This issue tracker has been migrated to GitHub, and is currently read-only.
For more information, see the GitHub FAQs in the Python's Developer Guide.

classification
Title: sqlite3 row factory and multiprocessing map
Type: crash Stage: resolved
Components: Versions: Python 2.7
process
Status: closed Resolution: not a bug
Dependencies: Superseder:
Assigned To: Nosy List: ned.deily, sbt, tokeefe
Priority: normal Keywords:

Created on 2013-08-19 15:33 by tokeefe, last changed 2022-04-11 14:57 by admin. This issue is now closed.

Messages (5)
msg195641 - (view) Author: Timothy O'Keefe (tokeefe) Date: 2013-08-19 15:33
If you run this code, you will get a segfault. If you a) remove the row factory from the following code or b) use the standard library map() instead of multiprocessing.Pool.map, then the code does not crash.

#!/usr/bin/env python

import sqlite3
import multiprocessing as mp

def main():
    ## --- create a database
    conn = sqlite3.connect(':memory:')
    conn.row_factory = sqlite3.Row
    c = conn.cursor()

    ## --- create example table similar to python docs
    c.execute('''CREATE TABLE stocks (date text, trans text, symbol text, qty real, price real)''')
    c.execute("INSERT INTO stocks VALUES ('2006-01-05','BUY','GOOG',100,869.29)")
    c.execute("INSERT INTO stocks VALUES ('1992-01-06','SELL','AAPL',20,512.99)")
    c.execute("SELECT * FROM stocks")

____________________

Objective => In the bug report, which two changes keep the code from crashing? The lines that come next have nothing to do with the bug report.

____________________

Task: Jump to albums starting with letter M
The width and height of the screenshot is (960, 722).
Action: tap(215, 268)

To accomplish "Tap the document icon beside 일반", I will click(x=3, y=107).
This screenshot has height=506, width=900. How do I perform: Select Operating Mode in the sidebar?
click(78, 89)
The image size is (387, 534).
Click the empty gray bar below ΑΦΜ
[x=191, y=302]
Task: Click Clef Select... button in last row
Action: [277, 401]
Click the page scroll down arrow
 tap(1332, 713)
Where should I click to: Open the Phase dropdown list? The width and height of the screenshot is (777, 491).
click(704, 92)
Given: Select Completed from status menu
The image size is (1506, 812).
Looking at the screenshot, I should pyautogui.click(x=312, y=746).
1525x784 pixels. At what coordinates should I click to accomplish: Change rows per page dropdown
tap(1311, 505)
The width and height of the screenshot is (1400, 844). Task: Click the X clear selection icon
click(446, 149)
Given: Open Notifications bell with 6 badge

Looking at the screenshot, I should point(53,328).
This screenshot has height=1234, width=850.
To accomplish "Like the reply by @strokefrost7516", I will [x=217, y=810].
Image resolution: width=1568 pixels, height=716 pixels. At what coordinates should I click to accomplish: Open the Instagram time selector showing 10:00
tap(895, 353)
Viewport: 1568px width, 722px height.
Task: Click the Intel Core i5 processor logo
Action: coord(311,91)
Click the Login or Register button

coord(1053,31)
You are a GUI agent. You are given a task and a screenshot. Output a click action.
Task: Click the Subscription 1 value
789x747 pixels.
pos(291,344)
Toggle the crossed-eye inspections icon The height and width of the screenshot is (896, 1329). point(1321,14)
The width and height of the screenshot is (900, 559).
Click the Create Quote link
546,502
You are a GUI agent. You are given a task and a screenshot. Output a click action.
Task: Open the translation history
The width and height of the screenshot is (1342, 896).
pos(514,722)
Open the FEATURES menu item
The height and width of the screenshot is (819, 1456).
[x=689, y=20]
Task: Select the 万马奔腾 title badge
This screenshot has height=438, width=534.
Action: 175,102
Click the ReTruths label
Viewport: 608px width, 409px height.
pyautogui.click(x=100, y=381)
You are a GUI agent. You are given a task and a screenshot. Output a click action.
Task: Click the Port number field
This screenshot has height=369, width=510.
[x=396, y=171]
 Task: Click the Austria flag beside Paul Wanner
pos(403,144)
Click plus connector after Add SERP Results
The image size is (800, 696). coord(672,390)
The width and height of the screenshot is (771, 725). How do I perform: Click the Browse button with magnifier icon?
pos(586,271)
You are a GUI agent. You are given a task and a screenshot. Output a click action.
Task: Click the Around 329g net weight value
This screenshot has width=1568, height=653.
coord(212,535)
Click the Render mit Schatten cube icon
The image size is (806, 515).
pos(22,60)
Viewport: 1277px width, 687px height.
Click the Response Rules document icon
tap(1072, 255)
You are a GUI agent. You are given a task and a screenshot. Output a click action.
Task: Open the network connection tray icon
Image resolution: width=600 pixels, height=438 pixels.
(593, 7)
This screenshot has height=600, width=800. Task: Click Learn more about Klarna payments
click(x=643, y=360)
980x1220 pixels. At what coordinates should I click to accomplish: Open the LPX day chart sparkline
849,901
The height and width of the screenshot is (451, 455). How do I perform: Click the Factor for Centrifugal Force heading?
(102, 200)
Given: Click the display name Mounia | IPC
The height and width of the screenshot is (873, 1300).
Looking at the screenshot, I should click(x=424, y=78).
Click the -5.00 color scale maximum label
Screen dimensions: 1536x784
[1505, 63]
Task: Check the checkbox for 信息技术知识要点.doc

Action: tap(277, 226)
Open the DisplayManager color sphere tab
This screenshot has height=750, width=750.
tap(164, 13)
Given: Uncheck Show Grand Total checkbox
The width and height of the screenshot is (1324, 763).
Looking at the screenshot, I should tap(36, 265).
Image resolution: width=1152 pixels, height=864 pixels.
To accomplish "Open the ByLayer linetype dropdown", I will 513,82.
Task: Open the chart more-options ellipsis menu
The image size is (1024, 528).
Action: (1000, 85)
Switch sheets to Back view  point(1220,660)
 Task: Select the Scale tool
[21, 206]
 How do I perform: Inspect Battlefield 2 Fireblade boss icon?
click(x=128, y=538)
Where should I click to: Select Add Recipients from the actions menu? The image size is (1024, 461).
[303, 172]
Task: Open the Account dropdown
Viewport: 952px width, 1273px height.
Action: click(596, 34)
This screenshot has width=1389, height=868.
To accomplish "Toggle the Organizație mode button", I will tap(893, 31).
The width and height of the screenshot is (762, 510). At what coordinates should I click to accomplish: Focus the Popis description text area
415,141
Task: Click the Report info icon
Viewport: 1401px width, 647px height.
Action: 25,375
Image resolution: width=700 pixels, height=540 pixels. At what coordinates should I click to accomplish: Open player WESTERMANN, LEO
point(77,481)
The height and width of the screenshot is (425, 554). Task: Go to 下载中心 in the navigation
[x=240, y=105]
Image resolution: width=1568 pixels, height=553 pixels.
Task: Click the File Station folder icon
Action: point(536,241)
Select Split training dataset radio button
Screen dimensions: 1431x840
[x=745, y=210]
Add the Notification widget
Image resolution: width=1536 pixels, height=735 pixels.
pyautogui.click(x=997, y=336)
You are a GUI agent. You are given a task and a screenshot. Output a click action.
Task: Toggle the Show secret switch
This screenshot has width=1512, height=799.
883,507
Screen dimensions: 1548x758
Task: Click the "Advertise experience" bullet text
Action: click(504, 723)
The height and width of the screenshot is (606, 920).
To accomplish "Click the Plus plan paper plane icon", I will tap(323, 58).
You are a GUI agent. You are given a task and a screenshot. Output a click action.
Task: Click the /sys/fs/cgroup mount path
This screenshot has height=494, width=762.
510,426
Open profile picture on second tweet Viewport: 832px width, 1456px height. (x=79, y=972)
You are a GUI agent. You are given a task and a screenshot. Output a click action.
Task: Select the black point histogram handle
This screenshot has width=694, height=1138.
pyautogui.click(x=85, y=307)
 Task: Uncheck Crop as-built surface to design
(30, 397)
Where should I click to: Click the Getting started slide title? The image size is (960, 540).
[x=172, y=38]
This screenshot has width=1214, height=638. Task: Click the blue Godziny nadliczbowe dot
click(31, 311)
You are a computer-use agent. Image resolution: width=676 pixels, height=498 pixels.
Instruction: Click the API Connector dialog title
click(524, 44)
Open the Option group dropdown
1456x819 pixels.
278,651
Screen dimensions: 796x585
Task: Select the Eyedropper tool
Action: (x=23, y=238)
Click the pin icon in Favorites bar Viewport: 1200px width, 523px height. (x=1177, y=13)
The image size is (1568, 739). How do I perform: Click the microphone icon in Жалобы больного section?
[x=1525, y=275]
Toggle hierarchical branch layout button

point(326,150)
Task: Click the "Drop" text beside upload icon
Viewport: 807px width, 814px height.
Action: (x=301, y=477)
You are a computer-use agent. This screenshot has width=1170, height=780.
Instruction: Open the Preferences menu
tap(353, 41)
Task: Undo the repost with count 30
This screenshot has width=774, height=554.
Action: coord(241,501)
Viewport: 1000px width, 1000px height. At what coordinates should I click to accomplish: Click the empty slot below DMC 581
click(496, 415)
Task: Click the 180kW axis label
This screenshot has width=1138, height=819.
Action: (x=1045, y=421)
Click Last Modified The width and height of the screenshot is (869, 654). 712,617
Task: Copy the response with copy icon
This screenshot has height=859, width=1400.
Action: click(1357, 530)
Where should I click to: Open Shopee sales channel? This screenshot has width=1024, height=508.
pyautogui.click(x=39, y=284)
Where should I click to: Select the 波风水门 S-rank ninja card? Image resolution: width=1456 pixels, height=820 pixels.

____________________

Exercise solution => Removing the row factory, or using the standard library map() instead of multiprocessing.Pool.map.